▸ **Collected data**
-.-.-

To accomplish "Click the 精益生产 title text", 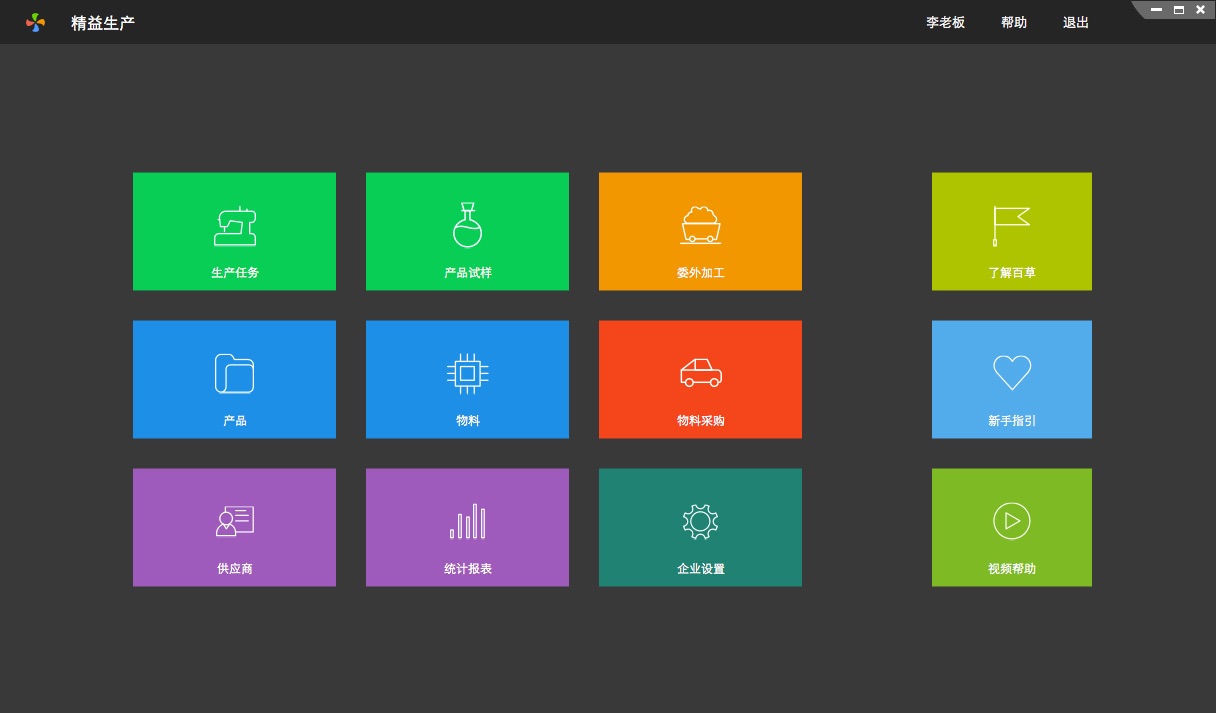I will click(103, 22).
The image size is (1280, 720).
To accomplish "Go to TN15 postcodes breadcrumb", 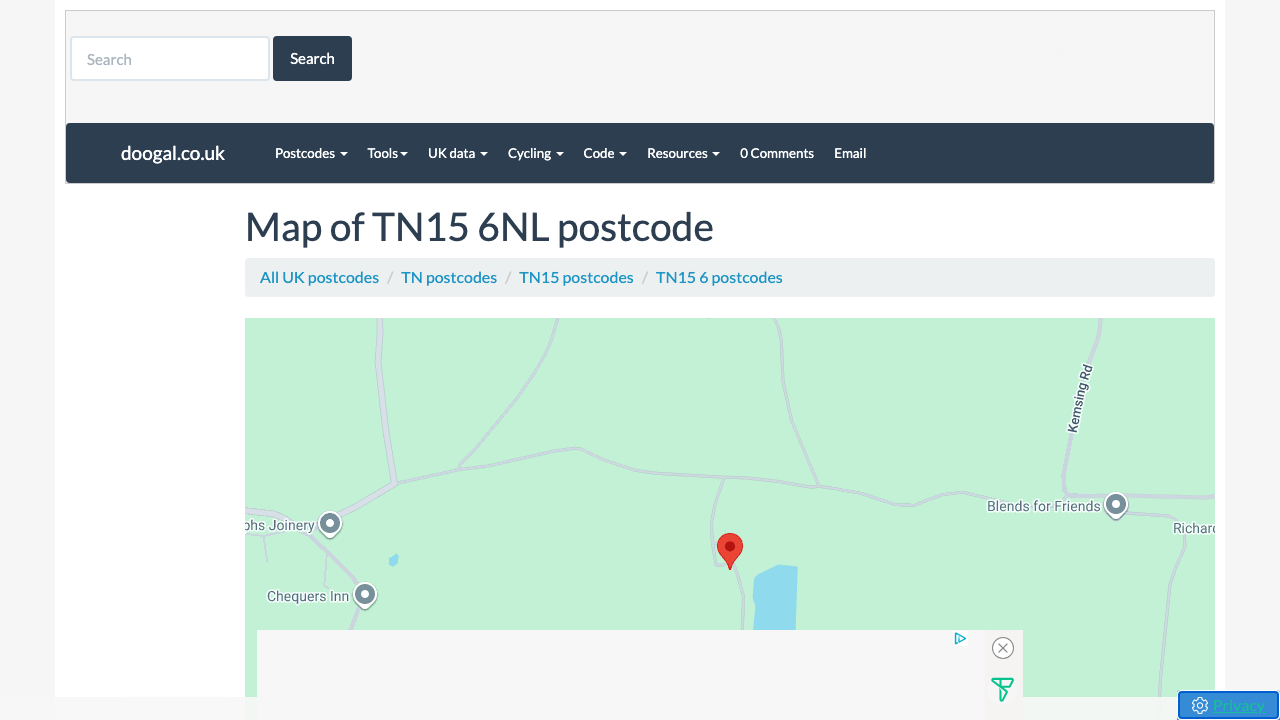I will coord(576,277).
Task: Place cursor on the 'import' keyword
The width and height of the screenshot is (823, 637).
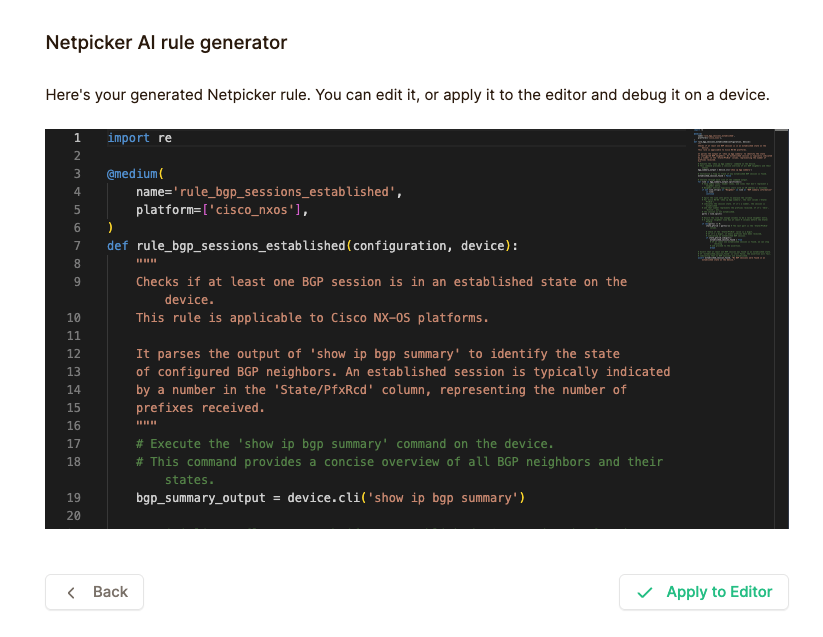Action: (x=129, y=138)
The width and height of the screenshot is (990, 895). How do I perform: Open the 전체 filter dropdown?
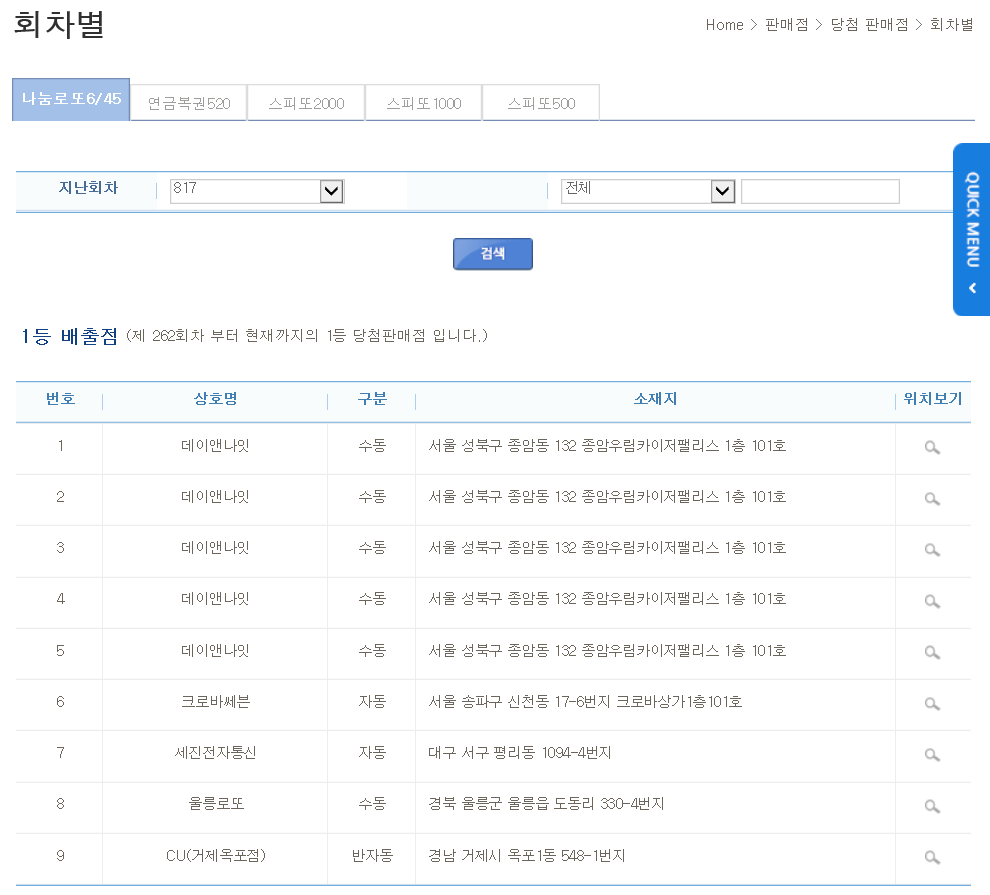(723, 191)
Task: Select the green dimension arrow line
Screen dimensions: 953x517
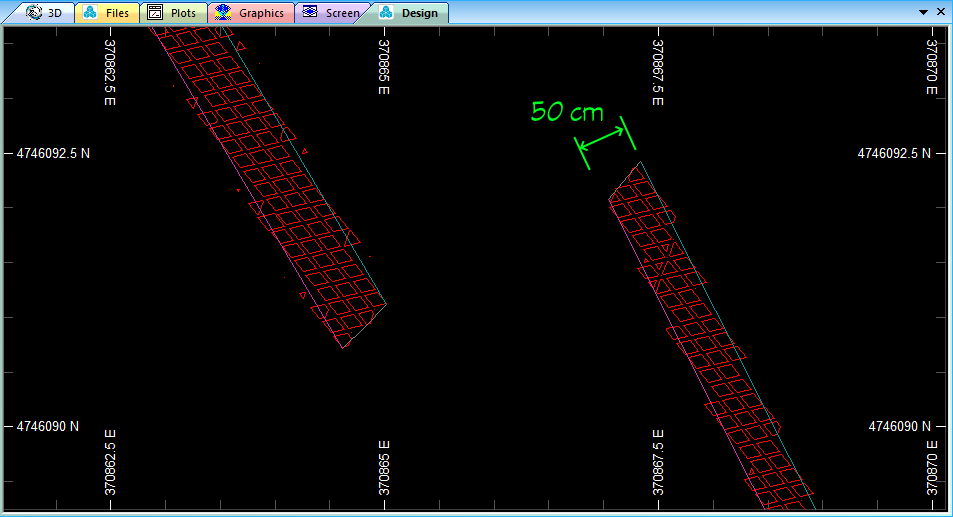Action: (x=602, y=141)
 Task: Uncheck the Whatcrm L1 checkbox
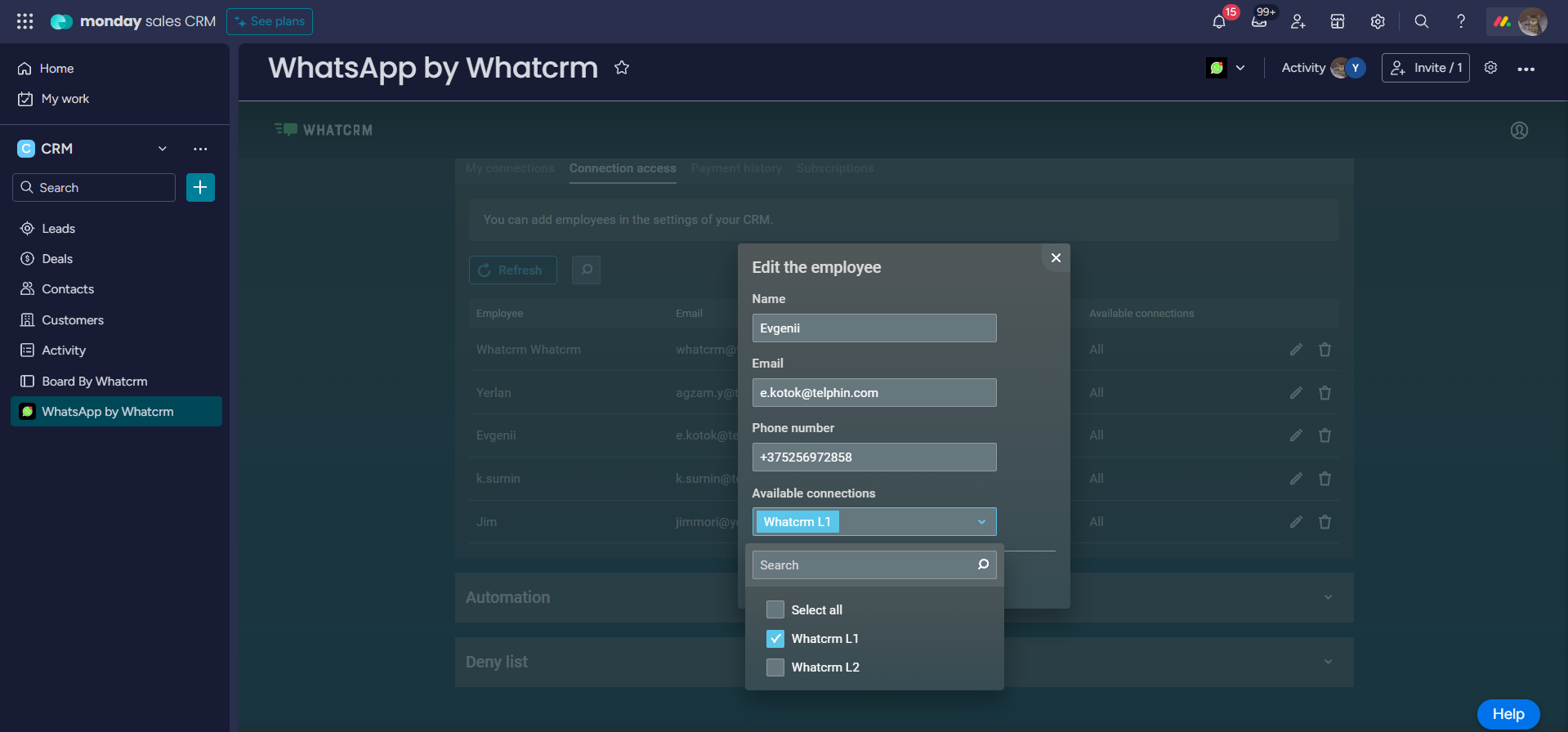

-.-.-

▸ **Task objective**
Only the lines from the one containing "The width and height of the screenshot is (990, 895)." through the final line of the data should be given again, exactly and without pictures.

▸ **Finished task**
The width and height of the screenshot is (990, 895). How do I perform: Open the 전체 filter dropdown?
(723, 191)
Task: Select the green dimension arrow line
Screen dimensions: 953x517
Action: (x=602, y=141)
 Task: Uncheck the Whatcrm L1 checkbox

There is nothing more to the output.